[AVAILABLE DATA — start]

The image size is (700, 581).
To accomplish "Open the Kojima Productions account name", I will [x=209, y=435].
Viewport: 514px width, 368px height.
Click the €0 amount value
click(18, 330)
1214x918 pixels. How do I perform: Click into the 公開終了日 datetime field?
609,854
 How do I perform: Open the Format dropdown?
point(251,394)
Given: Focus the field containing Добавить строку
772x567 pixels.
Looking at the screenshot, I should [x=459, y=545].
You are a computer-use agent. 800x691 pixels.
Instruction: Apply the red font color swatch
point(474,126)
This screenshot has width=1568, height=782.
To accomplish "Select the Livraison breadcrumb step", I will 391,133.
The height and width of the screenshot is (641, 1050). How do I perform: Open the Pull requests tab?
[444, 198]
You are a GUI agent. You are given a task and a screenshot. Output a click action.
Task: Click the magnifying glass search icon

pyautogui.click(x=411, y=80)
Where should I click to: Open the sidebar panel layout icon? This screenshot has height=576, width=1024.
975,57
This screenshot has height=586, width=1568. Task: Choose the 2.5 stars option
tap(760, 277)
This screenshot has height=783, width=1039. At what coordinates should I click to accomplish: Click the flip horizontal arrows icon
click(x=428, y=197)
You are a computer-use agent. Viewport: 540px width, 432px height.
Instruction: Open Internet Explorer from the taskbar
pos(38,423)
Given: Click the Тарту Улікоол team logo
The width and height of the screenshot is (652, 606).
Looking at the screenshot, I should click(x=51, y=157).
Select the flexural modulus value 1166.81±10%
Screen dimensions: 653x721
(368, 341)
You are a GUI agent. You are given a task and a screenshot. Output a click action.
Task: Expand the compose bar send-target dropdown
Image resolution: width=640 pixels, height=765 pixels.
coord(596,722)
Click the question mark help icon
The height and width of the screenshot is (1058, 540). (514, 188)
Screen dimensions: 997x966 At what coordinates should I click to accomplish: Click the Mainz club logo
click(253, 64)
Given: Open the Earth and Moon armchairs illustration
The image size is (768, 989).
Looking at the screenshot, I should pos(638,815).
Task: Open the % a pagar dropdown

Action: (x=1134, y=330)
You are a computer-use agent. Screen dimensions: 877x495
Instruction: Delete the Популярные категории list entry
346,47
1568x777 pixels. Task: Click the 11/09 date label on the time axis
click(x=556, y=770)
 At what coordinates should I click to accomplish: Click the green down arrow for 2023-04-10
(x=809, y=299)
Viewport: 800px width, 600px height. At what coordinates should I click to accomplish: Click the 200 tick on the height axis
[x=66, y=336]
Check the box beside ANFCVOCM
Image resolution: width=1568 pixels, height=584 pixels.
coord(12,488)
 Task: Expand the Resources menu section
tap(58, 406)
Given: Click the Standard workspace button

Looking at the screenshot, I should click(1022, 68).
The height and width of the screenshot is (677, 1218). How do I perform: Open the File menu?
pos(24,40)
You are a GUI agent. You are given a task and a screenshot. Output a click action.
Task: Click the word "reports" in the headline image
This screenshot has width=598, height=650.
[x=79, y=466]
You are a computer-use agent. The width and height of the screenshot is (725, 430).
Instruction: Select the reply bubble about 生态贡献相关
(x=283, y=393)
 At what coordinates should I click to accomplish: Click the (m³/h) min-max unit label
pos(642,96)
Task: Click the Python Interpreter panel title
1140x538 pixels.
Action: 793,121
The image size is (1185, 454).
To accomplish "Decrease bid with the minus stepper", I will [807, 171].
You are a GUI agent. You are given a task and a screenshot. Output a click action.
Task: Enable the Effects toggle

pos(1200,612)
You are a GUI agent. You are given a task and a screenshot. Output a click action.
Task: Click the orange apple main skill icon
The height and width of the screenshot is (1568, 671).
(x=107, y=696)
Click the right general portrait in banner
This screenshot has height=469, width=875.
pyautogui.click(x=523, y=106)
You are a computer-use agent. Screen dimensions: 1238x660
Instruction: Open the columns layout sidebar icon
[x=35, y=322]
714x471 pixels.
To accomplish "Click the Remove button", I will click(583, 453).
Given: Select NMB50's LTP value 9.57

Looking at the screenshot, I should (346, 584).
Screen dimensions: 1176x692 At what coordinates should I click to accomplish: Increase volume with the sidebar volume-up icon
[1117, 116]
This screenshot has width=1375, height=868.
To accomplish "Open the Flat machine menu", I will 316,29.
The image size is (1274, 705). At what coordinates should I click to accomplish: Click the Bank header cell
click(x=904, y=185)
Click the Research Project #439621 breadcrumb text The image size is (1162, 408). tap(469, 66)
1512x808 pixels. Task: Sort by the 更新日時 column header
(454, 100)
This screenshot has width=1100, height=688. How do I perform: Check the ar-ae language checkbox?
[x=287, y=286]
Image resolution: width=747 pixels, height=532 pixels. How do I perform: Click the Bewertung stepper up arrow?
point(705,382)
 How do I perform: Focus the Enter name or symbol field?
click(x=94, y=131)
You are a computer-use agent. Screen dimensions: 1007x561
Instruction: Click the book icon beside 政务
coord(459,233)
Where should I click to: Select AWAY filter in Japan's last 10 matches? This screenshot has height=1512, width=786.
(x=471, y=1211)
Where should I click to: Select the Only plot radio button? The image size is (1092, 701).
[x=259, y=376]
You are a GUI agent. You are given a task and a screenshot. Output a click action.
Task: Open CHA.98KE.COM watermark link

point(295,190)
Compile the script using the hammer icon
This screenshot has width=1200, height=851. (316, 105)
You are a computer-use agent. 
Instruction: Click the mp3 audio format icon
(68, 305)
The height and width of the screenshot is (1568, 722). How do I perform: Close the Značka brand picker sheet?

[AVAILABLE DATA — finish]

## TASK GOAL
Line by line, repeat the data exactly.

## TASK OUTPUT
The image size is (700, 581).
To accomplish "Open the Kojima Productions account name", I will [x=209, y=435].
Viewport: 514px width, 368px height.
Click the €0 amount value
click(18, 330)
1214x918 pixels. How do I perform: Click into the 公開終了日 datetime field?
609,854
 How do I perform: Open the Format dropdown?
point(251,394)
Given: Focus the field containing Добавить строку
772x567 pixels.
Looking at the screenshot, I should [x=459, y=545].
You are a computer-use agent. 800x691 pixels.
Instruction: Apply the red font color swatch
point(474,126)
This screenshot has width=1568, height=782.
To accomplish "Select the Livraison breadcrumb step", I will 391,133.
The height and width of the screenshot is (641, 1050). How do I perform: Open the Pull requests tab?
[444, 198]
You are a GUI agent. You are given a task and a screenshot. Output a click action.
Task: Click the magnifying glass search icon

pyautogui.click(x=411, y=80)
Where should I click to: Open the sidebar panel layout icon? This screenshot has height=576, width=1024.
975,57
This screenshot has height=586, width=1568. Task: Choose the 2.5 stars option
tap(760, 277)
This screenshot has height=783, width=1039. At what coordinates should I click to accomplish: Click the flip horizontal arrows icon
click(x=428, y=197)
You are a computer-use agent. Viewport: 540px width, 432px height.
Instruction: Open Internet Explorer from the taskbar
pos(38,423)
Given: Click the Тарту Улікоол team logo
The width and height of the screenshot is (652, 606).
Looking at the screenshot, I should click(x=51, y=157).
Select the flexural modulus value 1166.81±10%
Screen dimensions: 653x721
(368, 341)
You are a GUI agent. You are given a task and a screenshot. Output a click action.
Task: Expand the compose bar send-target dropdown
Image resolution: width=640 pixels, height=765 pixels.
coord(596,722)
Click the question mark help icon
The height and width of the screenshot is (1058, 540). (514, 188)
Screen dimensions: 997x966 At what coordinates should I click to accomplish: Click the Mainz club logo
click(253, 64)
Given: Open the Earth and Moon armchairs illustration
The image size is (768, 989).
Looking at the screenshot, I should pos(638,815).
Task: Open the % a pagar dropdown

Action: (x=1134, y=330)
You are a computer-use agent. Screen dimensions: 877x495
Instruction: Delete the Популярные категории list entry
346,47
1568x777 pixels. Task: Click the 11/09 date label on the time axis
click(x=556, y=770)
 At what coordinates should I click to accomplish: Click the green down arrow for 2023-04-10
(x=809, y=299)
Viewport: 800px width, 600px height. At what coordinates should I click to accomplish: Click the 200 tick on the height axis
[x=66, y=336]
Check the box beside ANFCVOCM
Image resolution: width=1568 pixels, height=584 pixels.
coord(12,488)
 Task: Expand the Resources menu section
tap(58, 406)
Given: Click the Standard workspace button

Looking at the screenshot, I should click(1022, 68).
The height and width of the screenshot is (677, 1218). How do I perform: Open the File menu?
pos(24,40)
You are a GUI agent. You are given a task and a screenshot. Output a click action.
Task: Click the word "reports" in the headline image
This screenshot has width=598, height=650.
[x=79, y=466]
You are a computer-use agent. The width and height of the screenshot is (725, 430).
Instruction: Select the reply bubble about 生态贡献相关
(x=283, y=393)
 At what coordinates should I click to accomplish: Click the (m³/h) min-max unit label
pos(642,96)
Task: Click the Python Interpreter panel title
1140x538 pixels.
Action: 793,121
The image size is (1185, 454).
To accomplish "Decrease bid with the minus stepper", I will [807, 171].
You are a GUI agent. You are given a task and a screenshot. Output a click action.
Task: Enable the Effects toggle

pos(1200,612)
You are a GUI agent. You are given a task and a screenshot. Output a click action.
Task: Click the orange apple main skill icon
The height and width of the screenshot is (1568, 671).
(x=107, y=696)
Click the right general portrait in banner
This screenshot has height=469, width=875.
pyautogui.click(x=523, y=106)
You are a computer-use agent. Screen dimensions: 1238x660
Instruction: Open the columns layout sidebar icon
[x=35, y=322]
714x471 pixels.
To accomplish "Click the Remove button", I will click(583, 453).
Given: Select NMB50's LTP value 9.57

Looking at the screenshot, I should (346, 584).
Screen dimensions: 1176x692 At what coordinates should I click to accomplish: Increase volume with the sidebar volume-up icon
[1117, 116]
This screenshot has width=1375, height=868.
To accomplish "Open the Flat machine menu", I will 316,29.
The image size is (1274, 705). At what coordinates should I click to accomplish: Click the Bank header cell
click(x=904, y=185)
Click the Research Project #439621 breadcrumb text The image size is (1162, 408). tap(469, 66)
1512x808 pixels. Task: Sort by the 更新日時 column header
(454, 100)
This screenshot has width=1100, height=688. How do I perform: Check the ar-ae language checkbox?
[x=287, y=286]
Image resolution: width=747 pixels, height=532 pixels. How do I perform: Click the Bewertung stepper up arrow?
point(705,382)
 How do I perform: Focus the Enter name or symbol field?
click(x=94, y=131)
You are a computer-use agent. Screen dimensions: 1007x561
Instruction: Click the book icon beside 政务
coord(459,233)
Where should I click to: Select AWAY filter in Japan's last 10 matches? This screenshot has height=1512, width=786.
(x=471, y=1211)
Where should I click to: Select the Only plot radio button? The image size is (1092, 701).
[x=259, y=376]
You are a GUI agent. You are given a task and a screenshot. Output a click action.
Task: Open CHA.98KE.COM watermark link

point(295,190)
Compile the script using the hammer icon
This screenshot has width=1200, height=851. (316, 105)
You are a computer-use agent. 
Instruction: Click the mp3 audio format icon
(68, 305)
The height and width of the screenshot is (1568, 722). How do I perform: Close the Značka brand picker sheet?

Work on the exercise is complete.